I saw some Sunflowers knocked down by Irene. Oh the humanity! We… will… rebuild. Nothing seemed open this early.

I couldn’t find anyplace for lunch. I was prepared for disaster and what might come after but I forgot to plan for lunch! I went home and heated the turkey chili in the microwave which I ate with fat free soybean chips. The state of comfort food after you have a heart attack is pretty dismal.

Later on, more people on the street. Everybody being neighborly, everybody glad to see each other. Jersey City is so cool that way: faces recognizable that you don’t really know or talk to regularly but there’s a wave or nod and then at times like this, you pause and rap, happy this familiar stranger made it through.

Was it as bad predicted, no but you hear other stories, a buddy of mine in Westchester without power and flooded, North Carolina’s outer banks, parts of Vermont. The storm here was not as bad, destruction came in patches and that destruction was devestating.

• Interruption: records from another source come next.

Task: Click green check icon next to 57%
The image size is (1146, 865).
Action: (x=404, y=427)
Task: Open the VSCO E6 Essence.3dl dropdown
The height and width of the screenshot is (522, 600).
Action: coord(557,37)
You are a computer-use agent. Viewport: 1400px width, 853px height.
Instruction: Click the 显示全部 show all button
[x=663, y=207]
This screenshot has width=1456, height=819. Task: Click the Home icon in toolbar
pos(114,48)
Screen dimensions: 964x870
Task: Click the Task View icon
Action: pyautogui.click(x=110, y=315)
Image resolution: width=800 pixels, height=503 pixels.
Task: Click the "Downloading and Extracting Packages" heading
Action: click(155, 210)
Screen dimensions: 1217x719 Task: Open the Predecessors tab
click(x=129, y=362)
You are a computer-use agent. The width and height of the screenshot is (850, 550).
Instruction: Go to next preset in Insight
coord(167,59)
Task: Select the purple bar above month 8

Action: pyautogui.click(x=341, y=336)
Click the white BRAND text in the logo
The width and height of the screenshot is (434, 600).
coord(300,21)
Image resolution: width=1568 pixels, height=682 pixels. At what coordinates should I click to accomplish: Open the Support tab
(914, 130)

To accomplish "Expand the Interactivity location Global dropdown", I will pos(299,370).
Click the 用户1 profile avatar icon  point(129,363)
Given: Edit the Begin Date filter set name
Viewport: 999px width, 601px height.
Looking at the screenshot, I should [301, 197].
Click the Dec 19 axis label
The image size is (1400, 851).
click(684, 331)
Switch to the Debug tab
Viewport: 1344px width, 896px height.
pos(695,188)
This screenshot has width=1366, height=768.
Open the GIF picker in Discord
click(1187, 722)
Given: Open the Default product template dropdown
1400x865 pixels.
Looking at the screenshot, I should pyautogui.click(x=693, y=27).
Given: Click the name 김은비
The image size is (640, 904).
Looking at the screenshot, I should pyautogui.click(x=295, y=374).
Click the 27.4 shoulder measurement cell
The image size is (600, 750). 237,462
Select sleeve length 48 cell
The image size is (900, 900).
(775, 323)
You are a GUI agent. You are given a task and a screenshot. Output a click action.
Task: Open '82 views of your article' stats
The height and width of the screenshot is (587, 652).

No one in J.C. could think of a worse storm here either. Maybe it wasn’t as bad as the fear mongering weather reports would have us believe, but it was as bad as we’ve seen a storm be, which is saying a lot. Later in the day, walking around again, I went to the River, exchange Place. The wind was incredible. Flags were twisting in the wind. I saw a branch get ripped off a tree. In with intense humidity, out with furious gusts. The update on the JCI was about which Jersey City bars that would be opened tonight, fun, usefull story.





































I got down to the River and looked at the other shore, New York. Tom Verlaine once sang, I love Disaster, and I love what comes after. That false rhyme says a lot. Night falls, winds blow, the skies clear. Farewell Irene. We now return to our regular programming.